A small concern started to nag at us: not every work was a nude. Many didn’t include humans. Some even depicted clothed humans. Vincent Desiderio, a member of the Academy faculty, had contributed Hitchcock’s Hands, based on a shot from Alfred Hitchcock Presents of the director opening a box containing a glass eye. “I’ve been really interested in the enucleated eye,” Mr. Desiderio explained, pronouncing the adjective e-nuke-yoo-lated, à la George W. Bush. “Georges Bataille and the idea of the eye being just an organ like any other organ in Surrealism, but for the Enlightenment it was an eye of empirical investigation. It was the seat of reason beginning in the Renaissance and then going through the Enlightenment, but with postmodernism there’s this critique of the Enlightenment, a critique of reason, and the eye has been denigrated in regard to its service to human understanding.”
But how did it fit into the rest of the auction?
“I don’t think it does,” he answered. “It’s a naked eye—no, it doesn’t. It’s just something I’m working on, and they asked me for a piece.”
In Gallery 2, Anne-Marie Belli posed for a photograph in front of her Shadows #23, a watercolor silhouette of flowers. “Want to bid?” she excitedly asked Shindigger as we approached. “I’ll get out of your way.” At Princeton, Ms.
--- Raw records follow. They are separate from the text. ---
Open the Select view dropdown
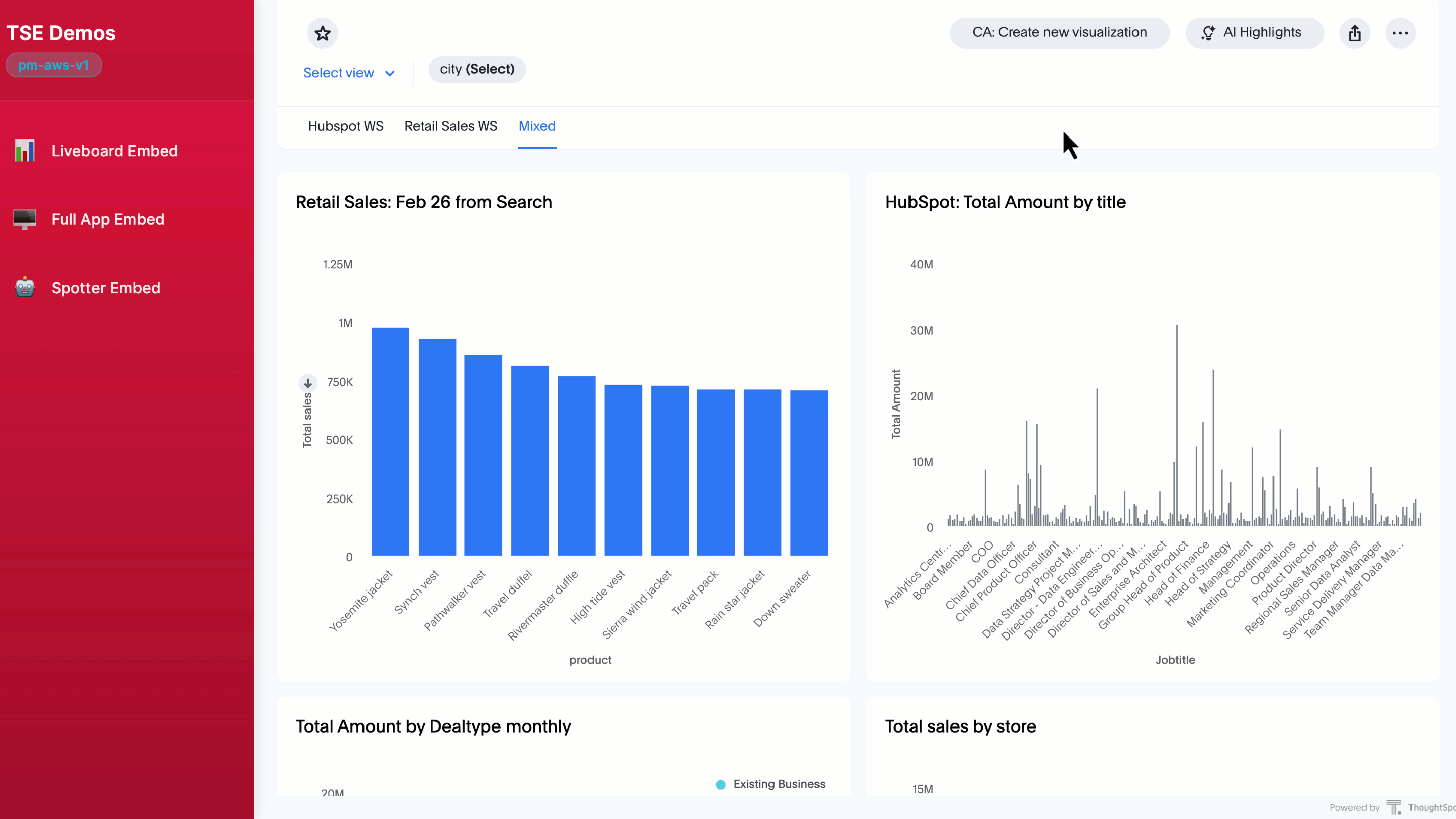This screenshot has width=1456, height=819. pos(339,72)
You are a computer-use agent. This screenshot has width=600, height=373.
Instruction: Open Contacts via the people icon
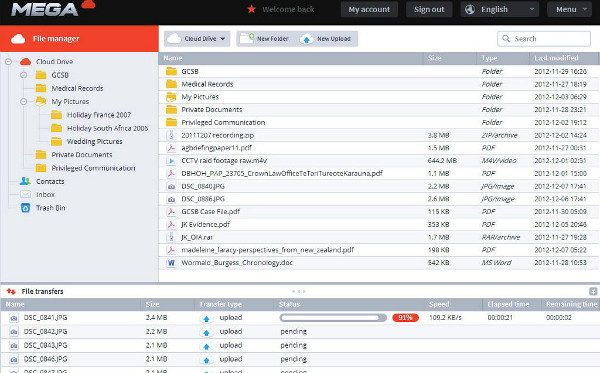pyautogui.click(x=25, y=181)
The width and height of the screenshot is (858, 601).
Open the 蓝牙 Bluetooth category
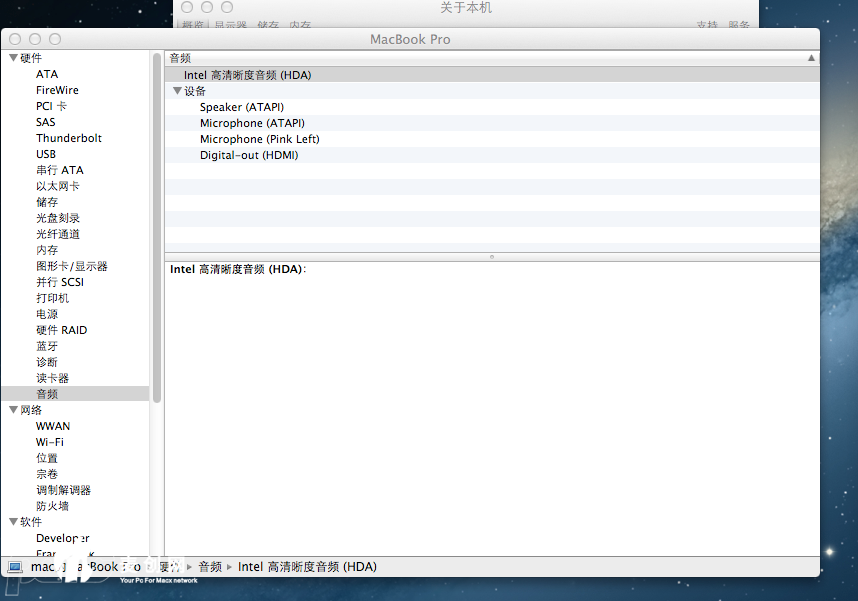click(47, 346)
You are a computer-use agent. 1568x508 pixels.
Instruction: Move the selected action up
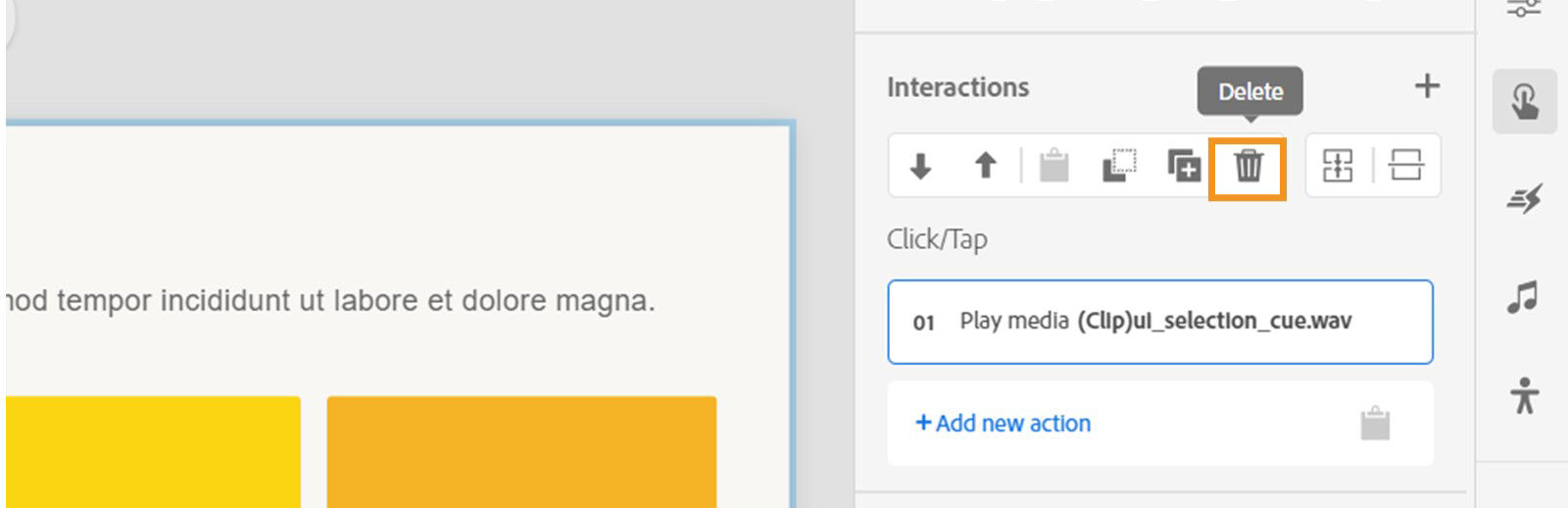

Belli had studied with current Academy chair Eileen Guggenheim. “Know how this party started? A bunch of drawings, and Eileen was like, ‘We’re going to have a party.’ She called in some of her old students, she came up with the Take Home a Nude idea.”
Noticing Mr. Boulud put down his initials next to the painting, we introduced him to the artist.
“Enchantée,” she said.
“It’s a vegetarian sushi?” he asked.
“Oh no, this is mine, the flowers, Shadows.”
“I bid on the wrong thing.”
Mr. Boulud crossed out his bid and placed one on Matthew Robinson’s Sushi #1.
We made our way back to Gallery 1, where Ms. Guggenheim was escorting Naomi Watts and Liev Schreiber. The three stopped in front of Aliene de Souza Howell’s 3-by-7-foot linocut Ursa Major Lost at Sea (a nude bear).
“I love that, and it’s already sold!” moaned Ms. Watts.
“Guys, I’ll get it for you, don’t worry,” Ms. Guggenheim reassured the couple.
By this point empty glasses covered the tables. “Don’t just stand there, let’s get to it, make a bid, there’s nothing to it!” exclaimed the master of ceremonies, paraphrasing Madonna, the (clothed) subject of a Maripol photograph, lot 264.
An attendant, in full steampunk get-up, walked by carrying a sign that read “Gallery 3 is closing.” In front of Alison Simmons’s Swing—a nude woman falling through space, bent backward into an L shape, with vertical streaks of graphite conveying motion—an auctioneer prepared for a bid-off among Mr. Unis, Ms. Watts and jewelry designer Ippolita Rostagno. Starting at $4,000, three minutes later the bid was up to $10,400, and it was down to Ms. Rostagno and Ms. Watts. “This reminds me of when we sold the Munch Scream!” joked the auctioneer as the price climbed to $11,000. Five more tense minutes and, for $13,200, Ms. Watts got to take home her nude.